## Task objective
Reproduce, character for character, the lines of the listing below, starting at the line that contains "This screenshot has width=857, height=468." and ending at the line that contains "legend-title: Resina is", both included. Output those lines only.

## Given entries
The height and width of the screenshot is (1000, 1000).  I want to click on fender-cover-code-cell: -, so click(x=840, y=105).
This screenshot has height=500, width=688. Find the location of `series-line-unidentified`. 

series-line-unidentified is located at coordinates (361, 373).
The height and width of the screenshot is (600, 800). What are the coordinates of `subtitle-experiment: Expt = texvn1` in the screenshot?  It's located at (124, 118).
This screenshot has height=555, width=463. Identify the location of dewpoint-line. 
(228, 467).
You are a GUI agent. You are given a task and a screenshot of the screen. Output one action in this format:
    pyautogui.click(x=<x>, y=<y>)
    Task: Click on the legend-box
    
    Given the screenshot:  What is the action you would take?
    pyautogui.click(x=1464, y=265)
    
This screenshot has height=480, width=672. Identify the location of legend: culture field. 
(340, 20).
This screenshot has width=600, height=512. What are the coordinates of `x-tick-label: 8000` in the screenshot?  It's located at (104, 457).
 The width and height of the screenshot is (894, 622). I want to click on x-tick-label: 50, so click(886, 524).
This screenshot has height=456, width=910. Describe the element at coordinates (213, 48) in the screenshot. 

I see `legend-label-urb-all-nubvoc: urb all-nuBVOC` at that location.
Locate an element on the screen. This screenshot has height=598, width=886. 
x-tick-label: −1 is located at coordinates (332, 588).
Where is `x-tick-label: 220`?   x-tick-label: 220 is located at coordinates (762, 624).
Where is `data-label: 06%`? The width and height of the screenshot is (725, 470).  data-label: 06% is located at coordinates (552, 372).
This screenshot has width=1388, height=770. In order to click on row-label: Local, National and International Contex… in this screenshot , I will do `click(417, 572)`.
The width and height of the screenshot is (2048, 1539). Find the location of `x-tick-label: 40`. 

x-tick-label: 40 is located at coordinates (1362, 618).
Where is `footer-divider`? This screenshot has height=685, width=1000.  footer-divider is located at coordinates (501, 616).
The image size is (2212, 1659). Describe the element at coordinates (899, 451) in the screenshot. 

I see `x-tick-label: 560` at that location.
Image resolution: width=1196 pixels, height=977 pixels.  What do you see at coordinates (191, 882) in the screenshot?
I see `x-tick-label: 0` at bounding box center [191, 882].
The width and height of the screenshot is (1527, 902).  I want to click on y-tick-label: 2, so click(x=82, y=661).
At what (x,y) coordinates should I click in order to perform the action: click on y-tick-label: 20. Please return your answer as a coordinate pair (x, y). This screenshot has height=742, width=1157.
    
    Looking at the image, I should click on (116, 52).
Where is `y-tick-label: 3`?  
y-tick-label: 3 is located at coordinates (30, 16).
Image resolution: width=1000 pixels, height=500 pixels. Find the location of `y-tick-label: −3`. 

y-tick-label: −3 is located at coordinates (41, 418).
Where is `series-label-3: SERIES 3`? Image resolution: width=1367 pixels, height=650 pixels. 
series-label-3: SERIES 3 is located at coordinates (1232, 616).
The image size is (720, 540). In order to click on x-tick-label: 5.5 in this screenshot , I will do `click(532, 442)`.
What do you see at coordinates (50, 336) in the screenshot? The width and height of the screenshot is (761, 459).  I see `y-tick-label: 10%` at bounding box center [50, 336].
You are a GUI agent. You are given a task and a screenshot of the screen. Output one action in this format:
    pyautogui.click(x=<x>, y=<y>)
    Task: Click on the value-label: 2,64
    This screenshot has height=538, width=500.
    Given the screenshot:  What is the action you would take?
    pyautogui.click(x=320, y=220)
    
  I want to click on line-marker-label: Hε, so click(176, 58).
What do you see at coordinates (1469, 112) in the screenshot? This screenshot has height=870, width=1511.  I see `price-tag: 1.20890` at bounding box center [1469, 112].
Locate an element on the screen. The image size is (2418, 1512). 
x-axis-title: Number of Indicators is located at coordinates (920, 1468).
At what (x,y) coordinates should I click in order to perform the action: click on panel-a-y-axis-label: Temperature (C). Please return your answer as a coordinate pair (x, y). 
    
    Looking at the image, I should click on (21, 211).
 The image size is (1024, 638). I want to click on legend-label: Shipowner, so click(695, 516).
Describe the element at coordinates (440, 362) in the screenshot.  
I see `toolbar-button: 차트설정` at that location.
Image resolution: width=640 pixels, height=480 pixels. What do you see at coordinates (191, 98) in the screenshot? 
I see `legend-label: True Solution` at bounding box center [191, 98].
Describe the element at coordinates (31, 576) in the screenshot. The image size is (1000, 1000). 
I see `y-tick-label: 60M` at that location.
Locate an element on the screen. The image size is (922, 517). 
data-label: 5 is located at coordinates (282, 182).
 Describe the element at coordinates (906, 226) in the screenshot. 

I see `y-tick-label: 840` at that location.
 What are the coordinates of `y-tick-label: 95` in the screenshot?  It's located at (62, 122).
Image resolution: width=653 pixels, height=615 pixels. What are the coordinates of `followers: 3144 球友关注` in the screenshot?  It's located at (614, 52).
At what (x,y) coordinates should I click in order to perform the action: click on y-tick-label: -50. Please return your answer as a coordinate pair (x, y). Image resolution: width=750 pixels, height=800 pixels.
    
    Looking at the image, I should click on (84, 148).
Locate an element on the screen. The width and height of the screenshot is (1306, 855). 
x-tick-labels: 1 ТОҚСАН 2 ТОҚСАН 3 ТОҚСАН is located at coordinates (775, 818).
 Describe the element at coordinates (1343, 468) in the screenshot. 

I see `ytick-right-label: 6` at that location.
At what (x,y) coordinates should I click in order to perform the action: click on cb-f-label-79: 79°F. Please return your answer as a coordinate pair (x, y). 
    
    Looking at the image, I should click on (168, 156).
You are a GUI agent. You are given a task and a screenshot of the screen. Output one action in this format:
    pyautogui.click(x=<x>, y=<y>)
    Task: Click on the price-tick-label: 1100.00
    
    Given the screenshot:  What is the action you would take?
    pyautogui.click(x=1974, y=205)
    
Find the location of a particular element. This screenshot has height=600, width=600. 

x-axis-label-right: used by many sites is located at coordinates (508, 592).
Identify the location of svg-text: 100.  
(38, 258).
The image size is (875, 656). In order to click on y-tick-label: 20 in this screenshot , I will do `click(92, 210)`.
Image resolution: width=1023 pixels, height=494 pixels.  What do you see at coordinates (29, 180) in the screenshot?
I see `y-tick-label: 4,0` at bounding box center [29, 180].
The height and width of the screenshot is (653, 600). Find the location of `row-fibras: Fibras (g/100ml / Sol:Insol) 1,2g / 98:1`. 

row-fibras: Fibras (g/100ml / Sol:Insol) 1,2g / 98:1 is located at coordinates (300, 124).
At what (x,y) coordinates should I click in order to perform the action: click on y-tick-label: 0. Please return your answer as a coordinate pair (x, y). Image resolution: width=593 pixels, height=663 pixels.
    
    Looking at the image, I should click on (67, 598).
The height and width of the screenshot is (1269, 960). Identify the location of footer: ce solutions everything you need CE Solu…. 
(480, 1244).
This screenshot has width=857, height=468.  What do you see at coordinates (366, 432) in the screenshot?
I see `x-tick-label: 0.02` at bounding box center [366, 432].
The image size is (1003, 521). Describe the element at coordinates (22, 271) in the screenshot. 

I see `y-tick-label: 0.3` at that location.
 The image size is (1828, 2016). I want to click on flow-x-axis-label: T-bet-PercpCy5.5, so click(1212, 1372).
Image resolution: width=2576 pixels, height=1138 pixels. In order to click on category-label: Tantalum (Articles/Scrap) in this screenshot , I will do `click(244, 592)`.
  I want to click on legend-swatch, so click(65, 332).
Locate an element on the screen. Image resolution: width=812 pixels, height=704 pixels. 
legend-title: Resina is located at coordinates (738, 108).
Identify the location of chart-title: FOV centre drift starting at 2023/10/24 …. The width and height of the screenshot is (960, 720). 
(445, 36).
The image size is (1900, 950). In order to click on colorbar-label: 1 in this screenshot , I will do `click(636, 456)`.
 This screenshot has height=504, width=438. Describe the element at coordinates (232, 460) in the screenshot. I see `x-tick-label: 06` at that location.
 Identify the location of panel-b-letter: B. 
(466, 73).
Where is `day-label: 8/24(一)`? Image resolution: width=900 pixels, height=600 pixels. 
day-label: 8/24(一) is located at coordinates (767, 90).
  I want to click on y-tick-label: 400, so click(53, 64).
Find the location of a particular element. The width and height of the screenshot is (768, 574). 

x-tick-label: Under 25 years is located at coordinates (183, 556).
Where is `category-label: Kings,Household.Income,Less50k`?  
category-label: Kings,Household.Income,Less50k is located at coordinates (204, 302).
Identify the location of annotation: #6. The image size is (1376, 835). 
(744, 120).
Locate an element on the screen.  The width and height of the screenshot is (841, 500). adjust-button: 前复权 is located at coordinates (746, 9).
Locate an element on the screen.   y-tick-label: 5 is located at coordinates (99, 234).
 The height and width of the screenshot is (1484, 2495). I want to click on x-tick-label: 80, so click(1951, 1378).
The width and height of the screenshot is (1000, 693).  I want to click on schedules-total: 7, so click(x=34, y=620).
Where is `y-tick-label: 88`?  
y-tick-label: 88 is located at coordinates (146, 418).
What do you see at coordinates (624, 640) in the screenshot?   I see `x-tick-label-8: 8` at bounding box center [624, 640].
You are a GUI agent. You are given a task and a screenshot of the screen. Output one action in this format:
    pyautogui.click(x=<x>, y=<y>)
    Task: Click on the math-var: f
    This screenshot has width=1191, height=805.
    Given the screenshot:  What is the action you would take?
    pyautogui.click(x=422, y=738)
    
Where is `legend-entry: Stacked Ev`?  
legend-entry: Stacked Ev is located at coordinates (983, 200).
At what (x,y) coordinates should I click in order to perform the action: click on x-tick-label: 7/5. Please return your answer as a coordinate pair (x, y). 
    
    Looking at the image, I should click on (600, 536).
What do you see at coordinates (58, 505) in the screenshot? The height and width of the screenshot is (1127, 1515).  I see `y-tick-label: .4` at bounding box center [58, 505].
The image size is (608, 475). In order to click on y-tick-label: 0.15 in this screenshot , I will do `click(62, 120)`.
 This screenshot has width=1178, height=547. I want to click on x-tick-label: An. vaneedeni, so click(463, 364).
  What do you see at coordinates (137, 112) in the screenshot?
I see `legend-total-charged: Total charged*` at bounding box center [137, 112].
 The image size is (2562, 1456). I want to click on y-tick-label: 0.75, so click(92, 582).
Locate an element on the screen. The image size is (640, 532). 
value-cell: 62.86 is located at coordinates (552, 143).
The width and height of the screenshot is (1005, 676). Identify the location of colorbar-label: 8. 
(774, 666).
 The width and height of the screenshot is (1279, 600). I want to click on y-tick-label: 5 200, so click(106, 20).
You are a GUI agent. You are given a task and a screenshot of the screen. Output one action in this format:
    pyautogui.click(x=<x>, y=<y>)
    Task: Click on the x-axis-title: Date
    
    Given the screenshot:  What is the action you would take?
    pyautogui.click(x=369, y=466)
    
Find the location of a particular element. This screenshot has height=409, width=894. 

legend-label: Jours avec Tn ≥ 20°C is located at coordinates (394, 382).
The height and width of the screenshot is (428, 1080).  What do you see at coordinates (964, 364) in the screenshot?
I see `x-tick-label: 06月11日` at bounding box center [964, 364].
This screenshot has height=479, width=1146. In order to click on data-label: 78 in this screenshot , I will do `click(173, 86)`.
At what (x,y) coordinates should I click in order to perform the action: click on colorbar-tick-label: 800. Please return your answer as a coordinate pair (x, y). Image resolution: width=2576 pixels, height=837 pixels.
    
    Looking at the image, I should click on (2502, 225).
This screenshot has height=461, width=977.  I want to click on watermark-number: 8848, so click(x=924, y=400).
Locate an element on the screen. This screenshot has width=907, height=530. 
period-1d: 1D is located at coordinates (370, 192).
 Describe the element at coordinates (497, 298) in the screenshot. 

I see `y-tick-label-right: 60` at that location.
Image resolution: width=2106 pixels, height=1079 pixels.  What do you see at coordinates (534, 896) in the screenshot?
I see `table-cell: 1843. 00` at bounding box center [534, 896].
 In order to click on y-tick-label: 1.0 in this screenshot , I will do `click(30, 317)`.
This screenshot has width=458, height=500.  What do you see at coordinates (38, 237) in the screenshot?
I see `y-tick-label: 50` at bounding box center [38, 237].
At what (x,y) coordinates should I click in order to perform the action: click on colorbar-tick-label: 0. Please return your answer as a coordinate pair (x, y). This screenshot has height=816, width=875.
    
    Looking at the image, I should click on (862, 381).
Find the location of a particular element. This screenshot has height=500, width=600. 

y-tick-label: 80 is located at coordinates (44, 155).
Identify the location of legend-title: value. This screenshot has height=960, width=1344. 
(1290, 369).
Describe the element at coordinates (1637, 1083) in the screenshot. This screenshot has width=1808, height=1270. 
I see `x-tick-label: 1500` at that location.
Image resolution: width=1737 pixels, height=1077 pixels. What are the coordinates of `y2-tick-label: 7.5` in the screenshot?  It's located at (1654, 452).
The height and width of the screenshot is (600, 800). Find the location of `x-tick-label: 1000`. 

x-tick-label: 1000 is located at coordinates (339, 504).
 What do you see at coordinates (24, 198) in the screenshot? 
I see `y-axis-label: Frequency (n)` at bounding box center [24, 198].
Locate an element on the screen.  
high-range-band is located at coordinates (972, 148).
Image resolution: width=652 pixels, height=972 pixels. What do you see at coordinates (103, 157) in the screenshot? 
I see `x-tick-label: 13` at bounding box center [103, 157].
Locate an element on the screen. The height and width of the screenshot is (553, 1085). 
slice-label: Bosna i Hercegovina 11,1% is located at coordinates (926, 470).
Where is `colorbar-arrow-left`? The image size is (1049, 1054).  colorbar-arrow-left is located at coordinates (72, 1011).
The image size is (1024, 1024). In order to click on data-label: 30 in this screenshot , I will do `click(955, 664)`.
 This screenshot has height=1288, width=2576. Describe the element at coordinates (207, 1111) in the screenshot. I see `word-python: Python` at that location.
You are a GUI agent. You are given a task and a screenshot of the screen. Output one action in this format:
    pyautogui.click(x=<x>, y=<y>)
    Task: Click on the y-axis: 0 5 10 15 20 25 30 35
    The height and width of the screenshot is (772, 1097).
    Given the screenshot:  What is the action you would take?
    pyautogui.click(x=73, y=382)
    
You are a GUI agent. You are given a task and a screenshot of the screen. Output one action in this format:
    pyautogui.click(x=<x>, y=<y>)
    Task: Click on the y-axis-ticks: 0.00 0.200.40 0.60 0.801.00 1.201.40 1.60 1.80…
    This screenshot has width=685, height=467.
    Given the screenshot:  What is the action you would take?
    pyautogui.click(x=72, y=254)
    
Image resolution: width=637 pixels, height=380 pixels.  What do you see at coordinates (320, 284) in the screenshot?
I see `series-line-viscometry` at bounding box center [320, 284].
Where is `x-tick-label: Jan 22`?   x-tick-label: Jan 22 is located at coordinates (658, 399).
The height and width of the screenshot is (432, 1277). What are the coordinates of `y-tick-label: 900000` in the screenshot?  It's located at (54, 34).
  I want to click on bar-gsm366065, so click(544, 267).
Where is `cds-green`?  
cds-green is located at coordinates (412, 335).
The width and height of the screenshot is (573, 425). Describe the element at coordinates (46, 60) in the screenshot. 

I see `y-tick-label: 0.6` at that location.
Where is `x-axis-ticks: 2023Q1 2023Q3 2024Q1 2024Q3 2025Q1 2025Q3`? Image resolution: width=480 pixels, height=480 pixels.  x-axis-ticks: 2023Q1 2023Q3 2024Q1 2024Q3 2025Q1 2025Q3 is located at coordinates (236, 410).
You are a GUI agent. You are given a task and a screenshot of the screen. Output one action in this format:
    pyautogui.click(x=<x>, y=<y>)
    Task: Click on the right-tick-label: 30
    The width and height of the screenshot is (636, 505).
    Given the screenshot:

## Result for this task
This screenshot has width=857, height=468.  What do you see at coordinates (366, 432) in the screenshot?
I see `x-tick-label: 0.02` at bounding box center [366, 432].
The image size is (1003, 521). Describe the element at coordinates (22, 271) in the screenshot. 

I see `y-tick-label: 0.3` at that location.
 The image size is (1828, 2016). I want to click on flow-x-axis-label: T-bet-PercpCy5.5, so click(1212, 1372).
Image resolution: width=2576 pixels, height=1138 pixels. In order to click on category-label: Tantalum (Articles/Scrap) in this screenshot , I will do `click(244, 592)`.
  I want to click on legend-swatch, so click(65, 332).
Locate an element on the screen. Image resolution: width=812 pixels, height=704 pixels. 
legend-title: Resina is located at coordinates (738, 108).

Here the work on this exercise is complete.